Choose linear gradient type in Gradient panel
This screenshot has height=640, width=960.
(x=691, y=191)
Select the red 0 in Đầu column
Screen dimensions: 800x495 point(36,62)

...

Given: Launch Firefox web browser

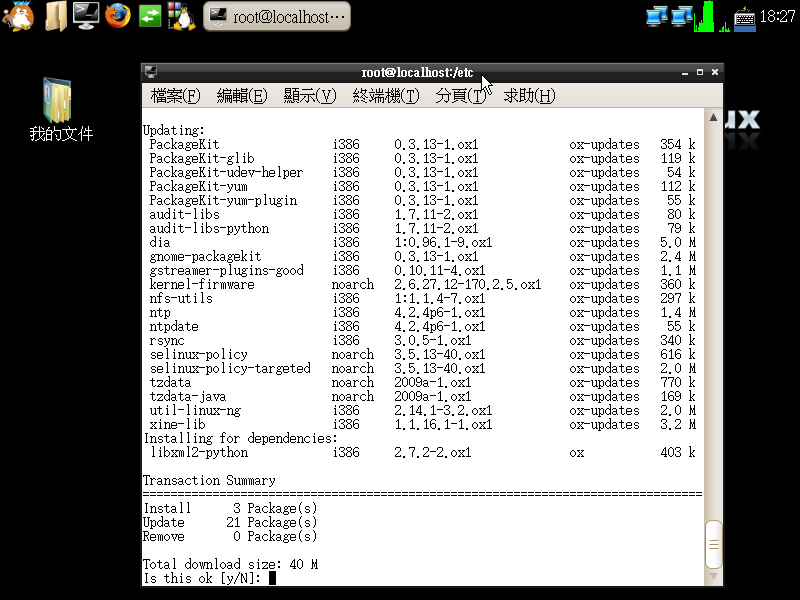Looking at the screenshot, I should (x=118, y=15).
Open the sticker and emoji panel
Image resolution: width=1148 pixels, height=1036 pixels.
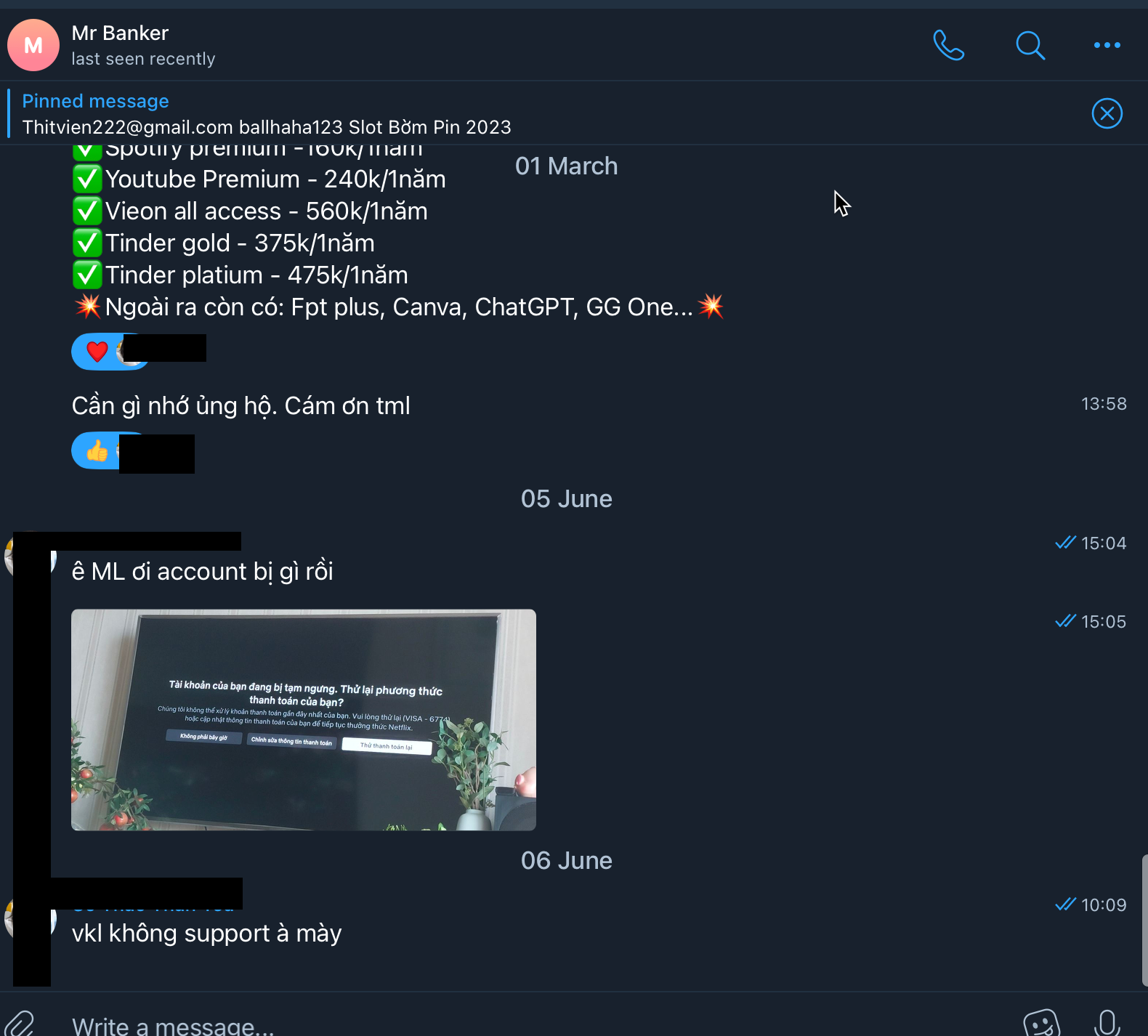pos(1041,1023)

■ The task ■
Look over the records above and say how many lines hold the word "panel", giving the number alone.

■ The answer ■
2